I think I'm reasonably savvy about hardware features? But I stumble over the intrinsics constantly, can't remember what they mean without looking each one up, and generally find code littered with intrinsics to be nearly impossible to maintain (not to mention that it must be repeated for each ISA you want to code). And code that uses the intrinsics is unreviewable by anybody not intimately familiar with the instruction sets and what each intrinsic does.

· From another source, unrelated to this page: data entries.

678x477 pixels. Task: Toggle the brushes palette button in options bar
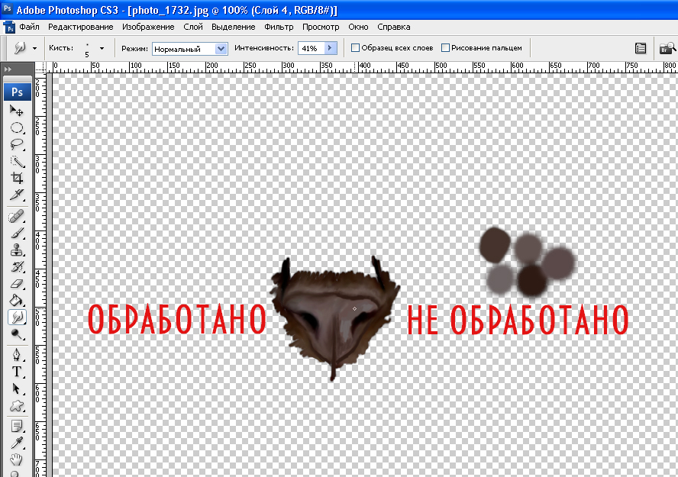click(641, 48)
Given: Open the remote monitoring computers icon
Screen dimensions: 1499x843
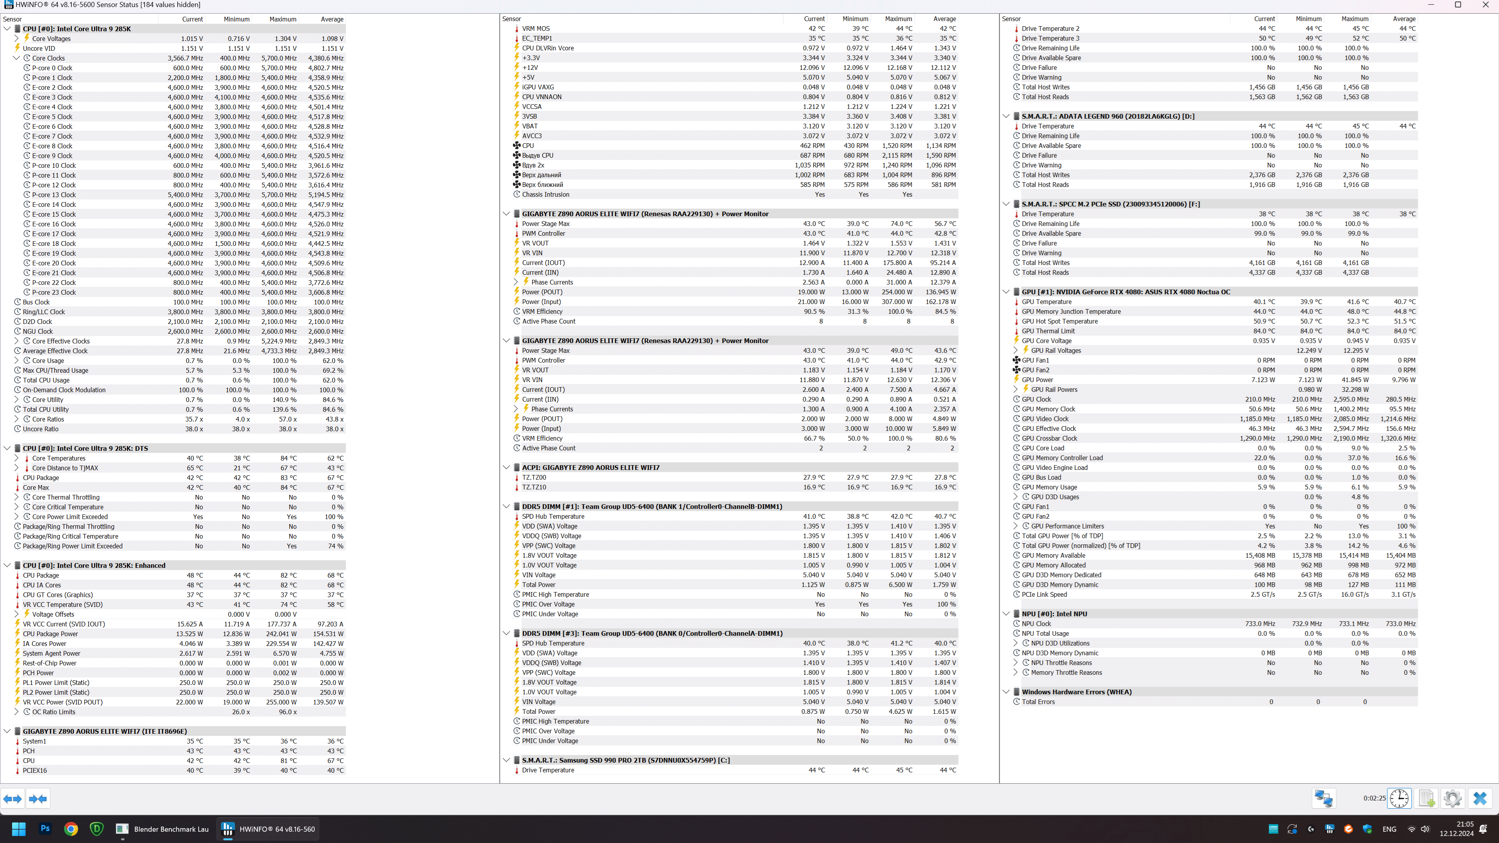Looking at the screenshot, I should (1323, 798).
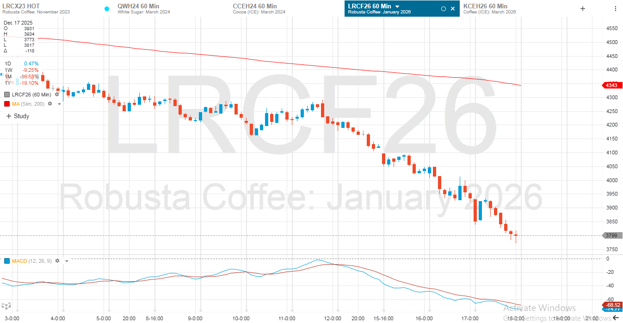Image resolution: width=623 pixels, height=323 pixels.
Task: Expand the MACD (12, 26, 9) dropdown arrow
Action: pyautogui.click(x=67, y=261)
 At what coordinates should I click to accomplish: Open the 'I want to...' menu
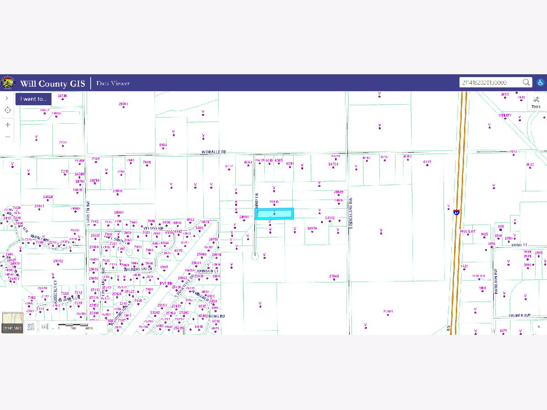coord(33,99)
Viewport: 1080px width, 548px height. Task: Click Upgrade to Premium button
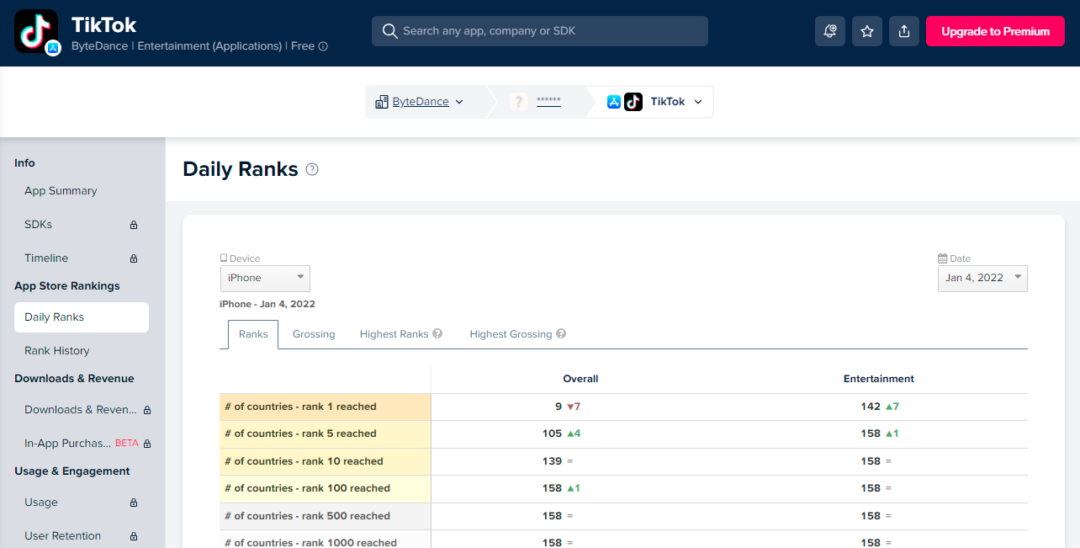(995, 31)
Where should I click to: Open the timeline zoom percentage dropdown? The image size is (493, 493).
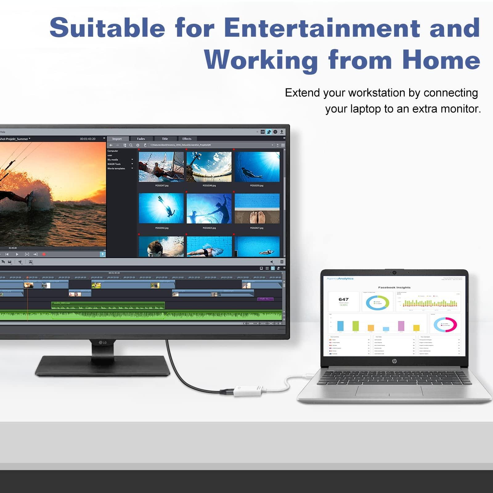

So the approach I took in OIIO is to hide it all behind intuitive vector classes in a single header file. This one header is the only place in the entire code base where a CPU-specific intrinsic can be found. The implementations -- be they SSE, AVX, NEON, as well as non-SIMD reference/fallback code -- are within each function or method, separated by appropriate #if guards. This means that places that use the intrinsics (i.e. use the classes) look generic, need no separate implementations for each CPU ISA, and are totally straighforward to read, understand, and review, without any knowledge of CPU intrinsics at all (as long as you trust the underlying class implementations).
Here is an example of how 4-wide SIMD is used to accelerate an "over" operation. Clear, yes? And no separate code needed for each ISA.

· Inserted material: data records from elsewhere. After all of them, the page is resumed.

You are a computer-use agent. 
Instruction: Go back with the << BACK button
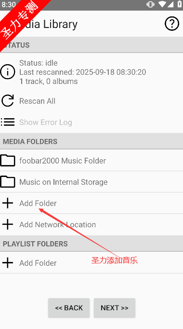click(x=69, y=308)
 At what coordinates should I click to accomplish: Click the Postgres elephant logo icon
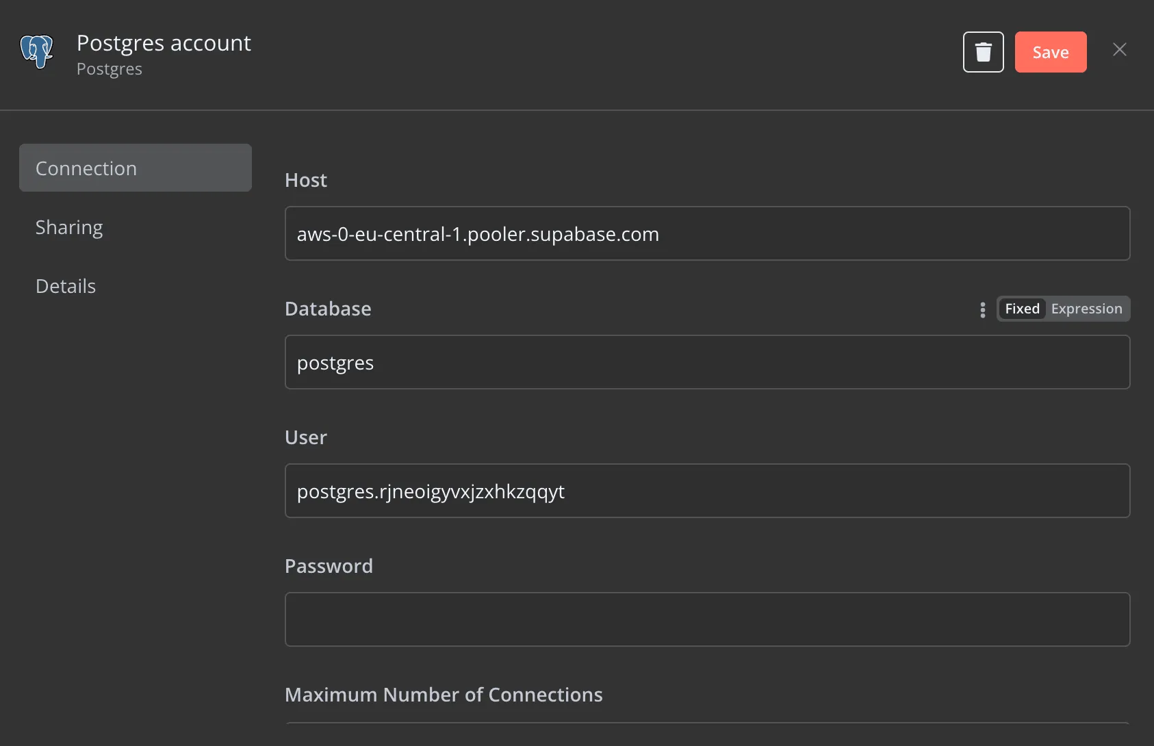coord(37,52)
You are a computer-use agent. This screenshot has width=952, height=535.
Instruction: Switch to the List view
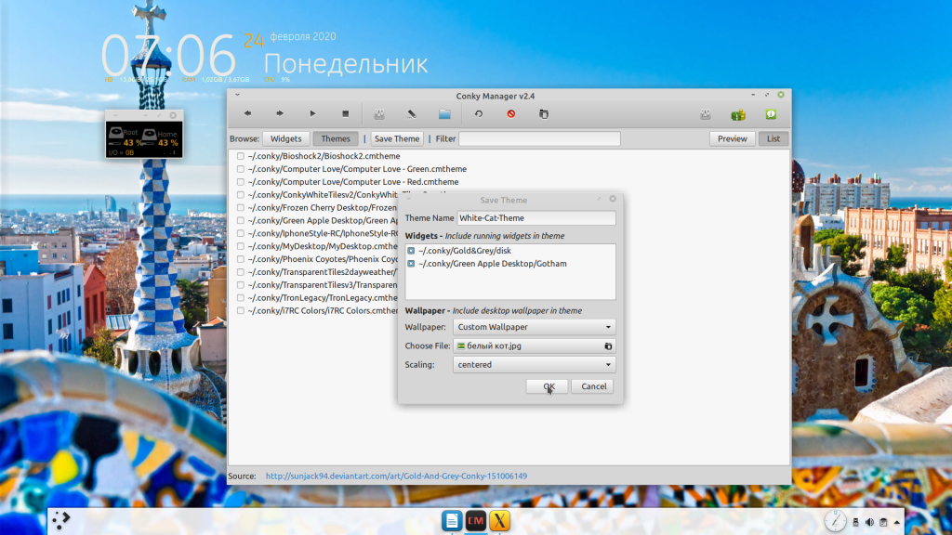pos(774,139)
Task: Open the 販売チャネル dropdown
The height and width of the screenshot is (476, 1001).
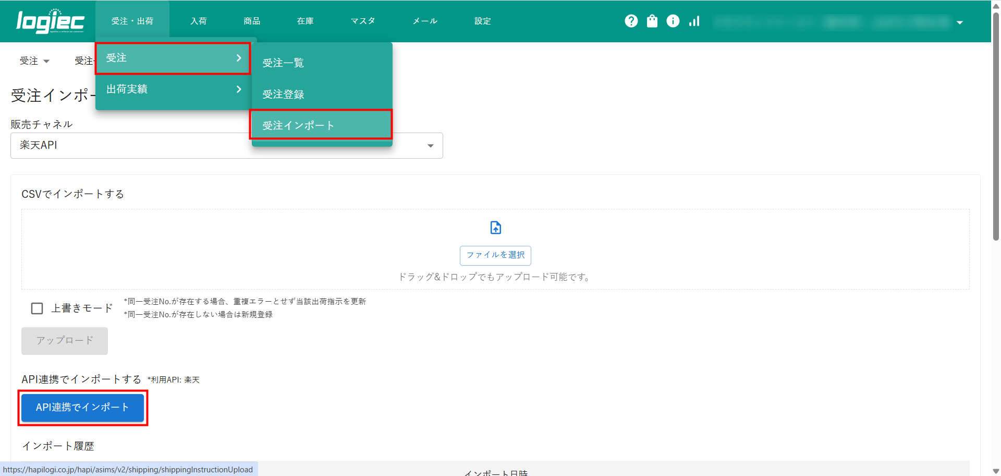Action: click(x=431, y=146)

Here is an example that is even better, a fast implementation of exp2. Where are the intrinsics? They're all hidden behind the templating, because all the right functions and operators are overloaded, so you can say fast_exp2(float) or fast_exp2(vfloat4) or fast_exp2(vfloat8), or whatever. No fuss, no coding it separately for every ISA.
Last example, this time from OSL (which uses OIIO's simd.h, and please excuse the use of the old name, "float4" instead of the new name "vfloat4"), of how OSL implements Perlin noise with OIIO's simd classes. This works for both SSE and NEON, as well as fully non-SIMD on other architectures.
Honestly, there's nothing special about OIIO's simd.h. There are other implementations of SIMD vector classes out there that are roughly equivalent. But I want to make a case for the improved readability of restricting the literal reference to the intrinsic names to just one place in the code base, and wrap them with classes that make all the other scattered uses very intuitive, readable, maintainable even by non-experts, and templatable.
Thank you @lgritz , for bringing that to our attention! I agree, it's a much more readable and maintainable approach.
Sorry it took me so long to get back to this.
I'm very comfortable with intel intrinsics which is the main reason I did it this way. Personally, I like the simplicity of just using the intrinsic directly without needing to know inner workings of some complex wrapper. I also like being able to freely modified one platform with zero worry of effecting another. There are a few other reasons but I can totally see how people can be turned off by this approach.
I'll take a deeper look at OIIO simd header when I get some time but at first glance looks pretty straight forward. I'm not doing anything too fancy but also not sure how this would effect performance, without porting and measuring. Everything will need to be reworked if this is route we wish to take.
@lgritz out of curiosity, how does OIIO do single binary builds that support multiple x86 simd instruction sets dynamically?
OIIO doesn't currently do single binary builds that support multiple ISAs. It's chosen at build time. OSL does have something relevant, though, where certain functions that are worth building with ISA-specific instructions are put into a secondary library and compiled separately for several ISAs, then the specific one is incorporated at runtime via dlopen'ing the one that corresponds to the hardware found.
I think its good to remove the Draft.
There is a better SSE2 fallback I'd like to add for cpu's that don't have the F16C extensions, but I can do that in a later pull request.